Read about the beautiful collaboration that is occurring in the Burkina Faso capital, Ouagadougou. Japanese composer Keiko Fujiie and a Burkinabè griot (traditional story-teller and musician) Maboudou Sanou (pictured above) are working together to develop an opera based on a novel by Moyi Mborangon. The BBC has the story, which explores the ways in which cultural exchange and collaboration created opportunities for creating art in an open and inclusive way.
David Patrick Stearns for Classical Voice North America explores the recent – and overdue – growth of interest in the music of Black composers, both contemporary and historic, and considers whether the trend will prove to be an enduring change.
Congratulations to the 2021 ASCAP Foundation Morton Gould Award winners! The award, which encourages talented young creators of concert music ranging in age from 13 to 30, was given to 21 recipients; there were also 17 honorable mentions. Among those acknowledged were Brittany Green, Moni Jasmine Guo, Soomin Kim, Chelsea Komschlies, Emily Webster-Zuber, Elizabeth Younan, Hannah Barnes, Olivia Bennett, Lucy Chen, Emily DeNucci, Sophie Mathieu, and Celka Ojakangas. Learn more about each of these up-and-coming composers at New Music Box.
May 21 marked the 125th anniversary of Clara Schumann’s death. The Guardian reprinted her obituary in honor of the occasion.
Opera America has announced the recipients of the 2021 Discovery Grants for Women Composers: Gelsey Bell, Christina Campanella, Asako Hirabayashi, Angel Lam, Shuying Li, Nicole Paris and Katherine Skovira, and Bora Yoon. Read more at Broadway World, or at Opera America’s own page. Each winner will receive a grant of $100,000 to support development activities for a new work.

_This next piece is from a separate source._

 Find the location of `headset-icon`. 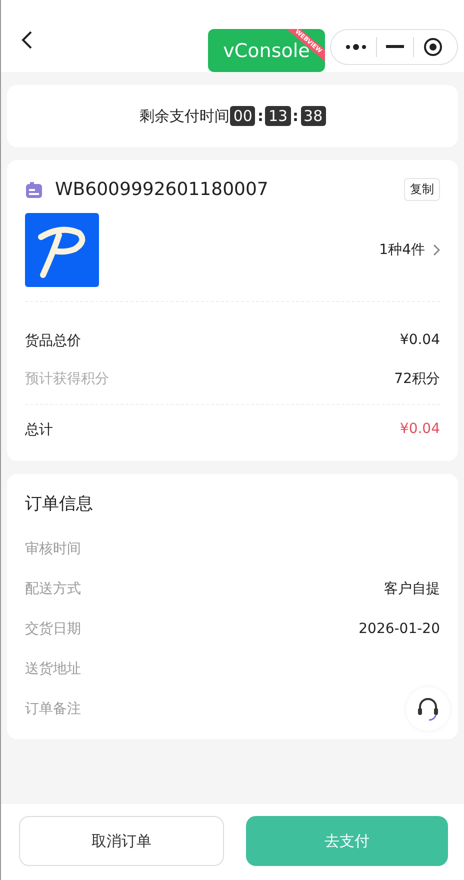

headset-icon is located at coordinates (428, 709).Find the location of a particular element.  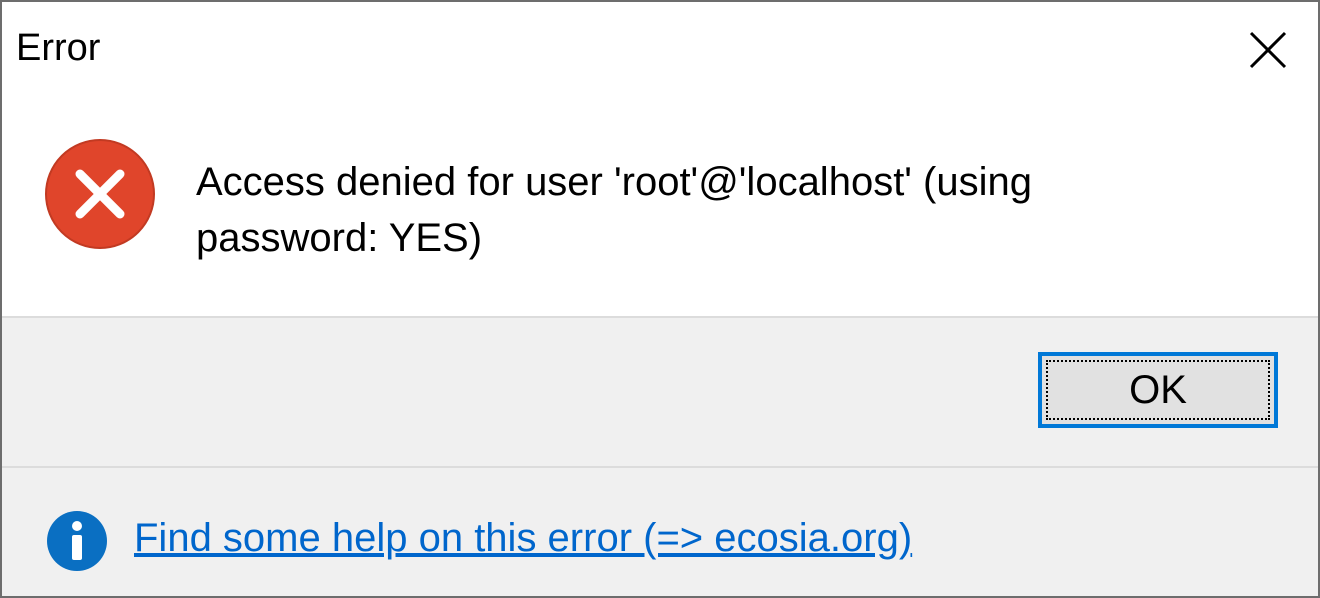

info-icon is located at coordinates (77, 541).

LimeLight Magazine features a story about the changes in Australian symphony orchestras in regards to representation in the concert hall. Yvonne Frindle explores the initiatives that are bringing about this change, including the mini-festival “She Speaks” and the “Miriam Hyde Circle.” Unfortunately this content is behind a paywall, but we found this article about the “Miriam Hyde Circle” — the Adelaide Symphony has named its new initiative “committed to ensuring a greater representation of women composers on the Adelaide stage” after the Australian composer, pianist and music educator Miriam Hyde.
A re-released documentary titled simply Women Composers features the performances and research of Leipzig pianist Kyra Steckeweh (working with Tim van Beveren, filmmaker) as she explores neglected repertoire, in particular that of Mel Bonis, Lili Boulanger, and Fanny Hensel (née Mendelssohn). Learn more here and watch the trailer below:
The award-winning 2018 film has been shortened in this re-release with distribution targeting American audiences (we just missed the available streamings but we hope there will be more soon!). More of Steckeweh’s artistry can be heard here in this 2015 performance (in a exquisite short film) of Mel Bonis’ Ophélie, presented as a prelude to the 2018 release.
Of the many performances taking place that showcase women’s works, this livestream from the Geneva (NY) Music Festival, on May 29, includes Florence Price’s Five Folksongs in Counterpoint.